The Tchefuncte River Lighthouse is owned by the Town of Madisonville and is operated by Maritime Museum Louisiana with a grant from the Institute of Museum and Library Services and the Southeastern Museum Conference, a gift from the Southeastern Louisiana University Development Fund that included live-streaming security cameras and on-site information about lake levels and wind and wave action by the Department of Computer Science, as well as contributions from private groups and individuals. The Tchefuncte River Lighthouse was placed on the National Register of Historic Places July 14, 1986. It is only accessible by boat. The lighthouse, visible from Marina del Ray down to the parking area at the Madisonville Boat Launch, survived Hurricanes Katrina and Rita and remains an important historical site. The lighthouse keepers' cottage was removed to the grounds of the maritime museum where it remains.

==Education==
St.
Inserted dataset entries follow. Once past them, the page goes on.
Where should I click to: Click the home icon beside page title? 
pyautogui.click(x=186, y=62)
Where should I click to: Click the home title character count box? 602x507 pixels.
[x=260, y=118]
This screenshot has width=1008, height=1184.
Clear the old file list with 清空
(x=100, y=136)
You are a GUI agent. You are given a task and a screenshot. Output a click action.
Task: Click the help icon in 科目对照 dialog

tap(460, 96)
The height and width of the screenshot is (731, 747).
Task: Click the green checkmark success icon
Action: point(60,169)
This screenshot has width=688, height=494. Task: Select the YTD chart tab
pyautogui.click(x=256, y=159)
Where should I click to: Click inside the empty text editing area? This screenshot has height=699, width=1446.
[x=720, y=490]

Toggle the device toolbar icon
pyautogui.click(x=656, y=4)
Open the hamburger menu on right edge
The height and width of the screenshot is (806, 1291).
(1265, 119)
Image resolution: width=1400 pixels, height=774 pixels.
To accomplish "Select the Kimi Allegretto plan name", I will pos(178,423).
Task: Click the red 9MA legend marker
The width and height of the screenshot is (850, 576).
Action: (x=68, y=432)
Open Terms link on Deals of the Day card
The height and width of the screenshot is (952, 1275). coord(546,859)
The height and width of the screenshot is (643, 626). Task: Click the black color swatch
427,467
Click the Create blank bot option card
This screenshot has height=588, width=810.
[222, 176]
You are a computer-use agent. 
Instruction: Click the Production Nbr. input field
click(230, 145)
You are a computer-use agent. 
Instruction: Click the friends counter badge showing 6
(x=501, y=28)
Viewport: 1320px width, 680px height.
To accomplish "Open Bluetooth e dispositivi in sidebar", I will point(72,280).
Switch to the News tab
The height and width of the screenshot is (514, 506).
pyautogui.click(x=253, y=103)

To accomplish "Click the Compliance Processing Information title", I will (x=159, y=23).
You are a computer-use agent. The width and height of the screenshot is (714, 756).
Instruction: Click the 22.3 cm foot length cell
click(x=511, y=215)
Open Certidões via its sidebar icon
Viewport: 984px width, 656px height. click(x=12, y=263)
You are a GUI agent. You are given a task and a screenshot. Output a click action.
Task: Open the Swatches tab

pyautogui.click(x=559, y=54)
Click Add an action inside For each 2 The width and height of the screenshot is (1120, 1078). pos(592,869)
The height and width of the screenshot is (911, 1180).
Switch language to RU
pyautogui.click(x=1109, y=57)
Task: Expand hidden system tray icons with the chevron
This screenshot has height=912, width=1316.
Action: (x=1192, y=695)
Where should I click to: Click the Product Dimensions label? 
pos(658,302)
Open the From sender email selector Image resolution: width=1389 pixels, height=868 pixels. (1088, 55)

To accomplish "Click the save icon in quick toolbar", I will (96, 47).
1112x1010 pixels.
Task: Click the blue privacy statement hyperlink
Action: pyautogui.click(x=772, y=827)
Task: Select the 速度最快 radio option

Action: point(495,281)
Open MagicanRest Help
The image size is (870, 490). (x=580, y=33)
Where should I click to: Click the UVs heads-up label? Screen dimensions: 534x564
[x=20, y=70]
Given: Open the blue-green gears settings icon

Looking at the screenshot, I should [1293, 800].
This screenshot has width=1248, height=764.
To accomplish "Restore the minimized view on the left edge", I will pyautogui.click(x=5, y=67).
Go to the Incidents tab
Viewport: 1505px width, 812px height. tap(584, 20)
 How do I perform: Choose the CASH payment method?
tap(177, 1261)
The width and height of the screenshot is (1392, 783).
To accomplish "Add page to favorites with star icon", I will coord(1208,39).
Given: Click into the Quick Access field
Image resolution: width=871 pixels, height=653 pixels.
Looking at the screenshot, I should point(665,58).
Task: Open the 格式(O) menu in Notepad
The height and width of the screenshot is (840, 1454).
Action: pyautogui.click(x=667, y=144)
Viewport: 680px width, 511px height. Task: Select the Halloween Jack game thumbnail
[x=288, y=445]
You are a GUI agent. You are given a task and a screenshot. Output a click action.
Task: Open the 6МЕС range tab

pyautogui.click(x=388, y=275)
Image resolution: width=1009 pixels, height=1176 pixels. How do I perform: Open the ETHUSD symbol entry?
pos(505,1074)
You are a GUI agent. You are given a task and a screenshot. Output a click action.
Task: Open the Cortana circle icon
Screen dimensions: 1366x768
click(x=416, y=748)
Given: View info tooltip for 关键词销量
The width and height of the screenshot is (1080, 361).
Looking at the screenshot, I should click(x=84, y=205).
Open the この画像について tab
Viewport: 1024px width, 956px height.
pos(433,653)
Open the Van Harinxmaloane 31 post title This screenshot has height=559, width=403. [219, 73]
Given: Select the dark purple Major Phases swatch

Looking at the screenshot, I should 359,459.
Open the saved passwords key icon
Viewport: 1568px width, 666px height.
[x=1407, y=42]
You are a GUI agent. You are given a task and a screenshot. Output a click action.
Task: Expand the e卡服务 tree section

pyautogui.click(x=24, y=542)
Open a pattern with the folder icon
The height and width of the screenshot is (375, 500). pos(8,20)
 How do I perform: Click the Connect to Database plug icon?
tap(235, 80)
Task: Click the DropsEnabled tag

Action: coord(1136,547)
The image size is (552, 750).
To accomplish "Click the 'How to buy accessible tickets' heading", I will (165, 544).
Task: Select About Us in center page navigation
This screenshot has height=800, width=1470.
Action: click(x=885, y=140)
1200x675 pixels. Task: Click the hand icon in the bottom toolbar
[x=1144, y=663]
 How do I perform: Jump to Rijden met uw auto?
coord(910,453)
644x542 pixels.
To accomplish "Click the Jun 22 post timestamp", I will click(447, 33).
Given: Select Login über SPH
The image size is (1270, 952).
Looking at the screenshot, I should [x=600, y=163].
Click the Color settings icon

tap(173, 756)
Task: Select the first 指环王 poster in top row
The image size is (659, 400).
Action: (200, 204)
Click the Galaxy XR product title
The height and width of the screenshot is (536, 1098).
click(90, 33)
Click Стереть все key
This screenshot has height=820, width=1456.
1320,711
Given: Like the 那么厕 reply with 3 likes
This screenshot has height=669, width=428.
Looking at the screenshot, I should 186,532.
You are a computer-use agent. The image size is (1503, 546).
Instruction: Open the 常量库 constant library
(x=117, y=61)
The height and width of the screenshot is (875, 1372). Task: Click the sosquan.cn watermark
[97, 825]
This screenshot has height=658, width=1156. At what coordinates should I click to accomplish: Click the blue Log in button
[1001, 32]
Tammany Parish Public School System is the public school system of the entire parish. Schools operated by the district which include Madisonville in their attendance boundaries are:
- Madisonville Elementary School (pre-kindergarten-2), north of Madisonville
- Lancaster Elementary School (grades 3 to 6), northwest of Madisonville
- Madisonville Junior High School (grades 7 and 8), inside Madisonville
- Mandeville High School (grades 9-12) in Mandeville

St. Tammany Parish Library operates the Madisonville Branch.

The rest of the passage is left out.